EXERCISE: Lay out the stretch of the listing below that opens with the line containing "Identify the location" and runs through the end of the listing as a JSON list of strings, one string per line, with blank lines dropped and the pictures omitted.

%%

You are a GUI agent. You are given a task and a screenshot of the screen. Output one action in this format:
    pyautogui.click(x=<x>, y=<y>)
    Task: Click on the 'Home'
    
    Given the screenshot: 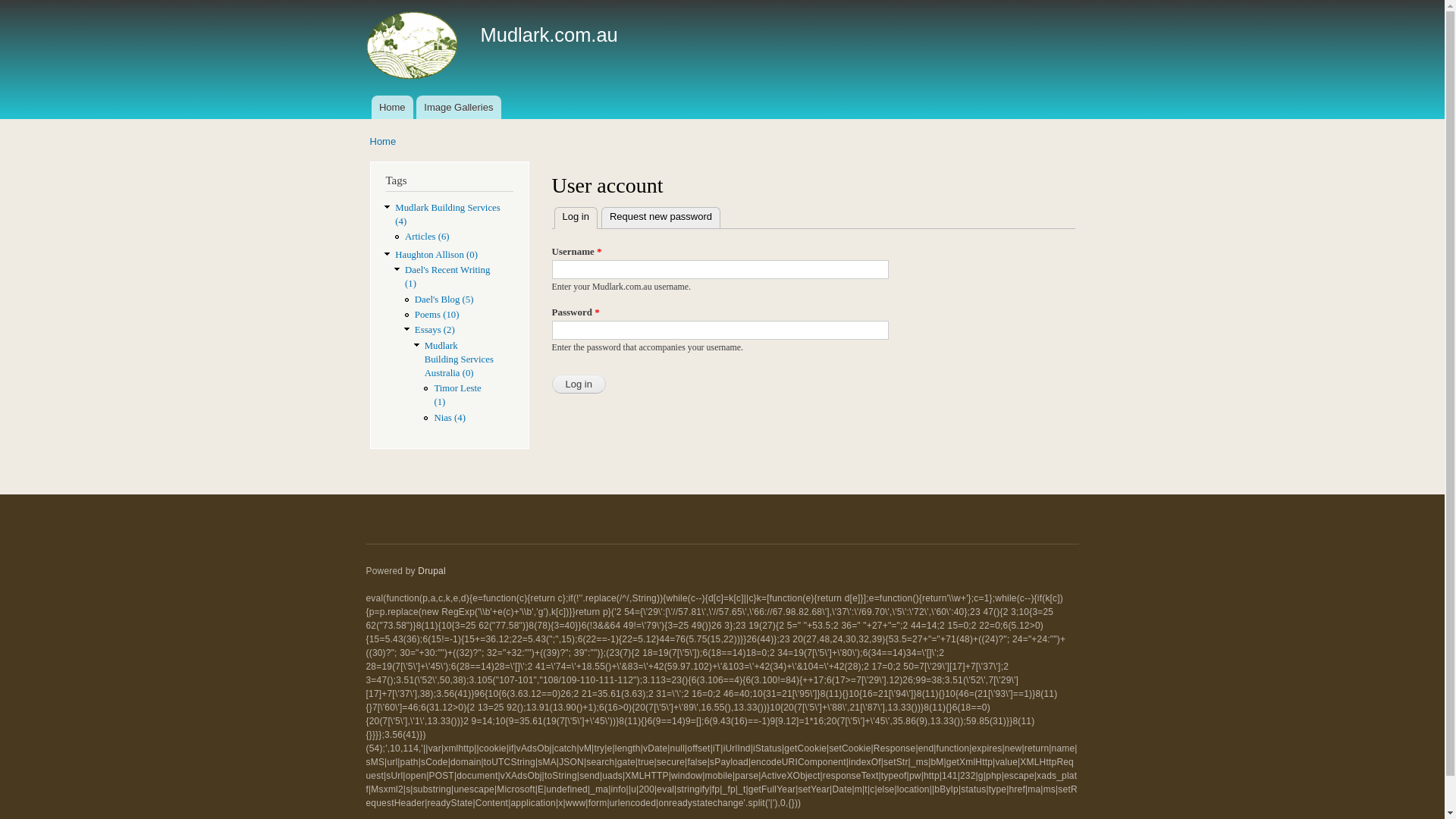 What is the action you would take?
    pyautogui.click(x=383, y=141)
    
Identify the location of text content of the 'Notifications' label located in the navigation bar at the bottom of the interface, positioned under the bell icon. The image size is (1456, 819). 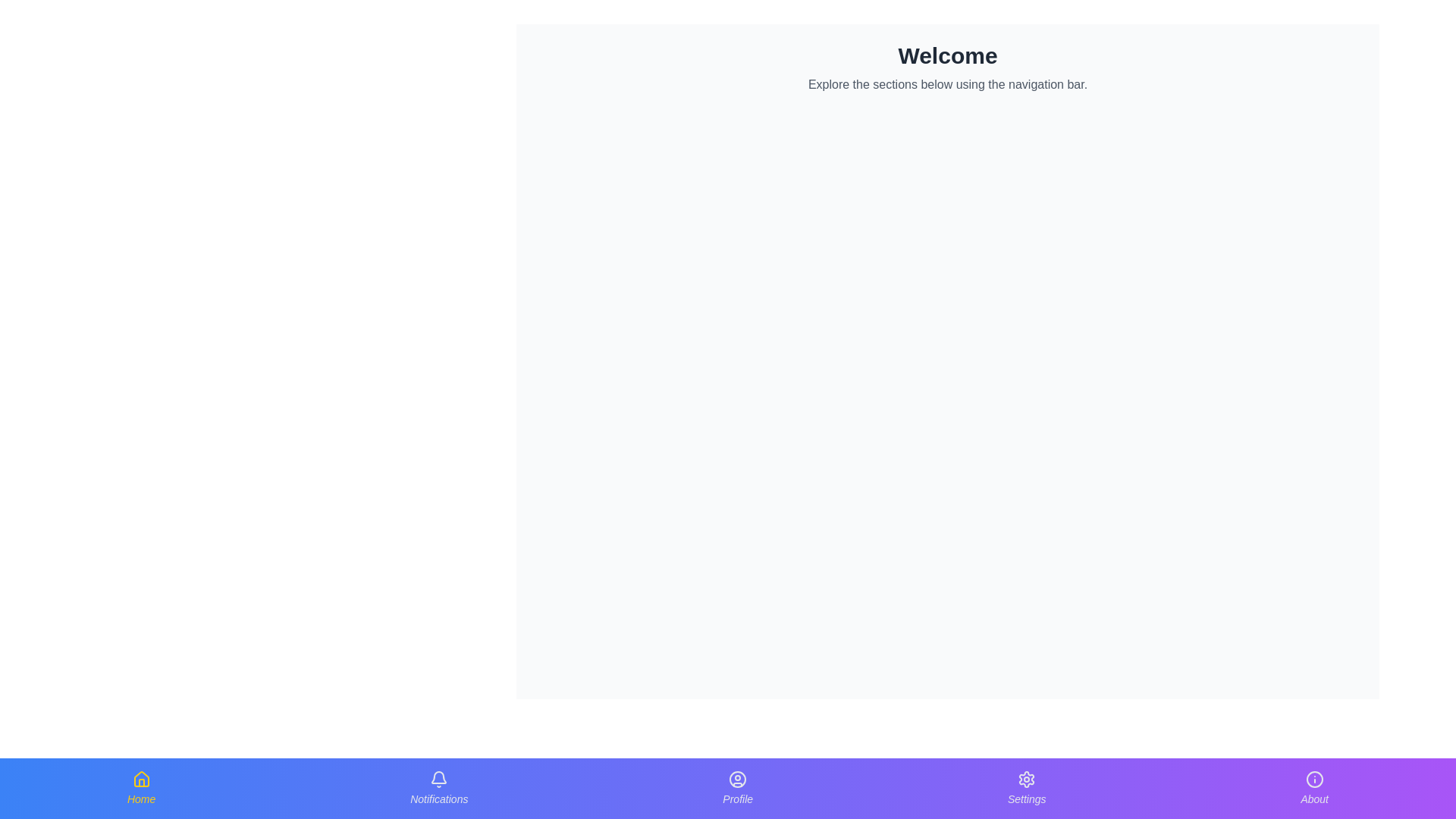
(438, 798).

%%

FULL SOLUTION:
[
  "Identify the location of text content of the 'Notifications' label located in the navigation bar at the bottom of the interface, positioned under the bell icon. The image size is (1456, 819). ",
  "(438, 798)."
]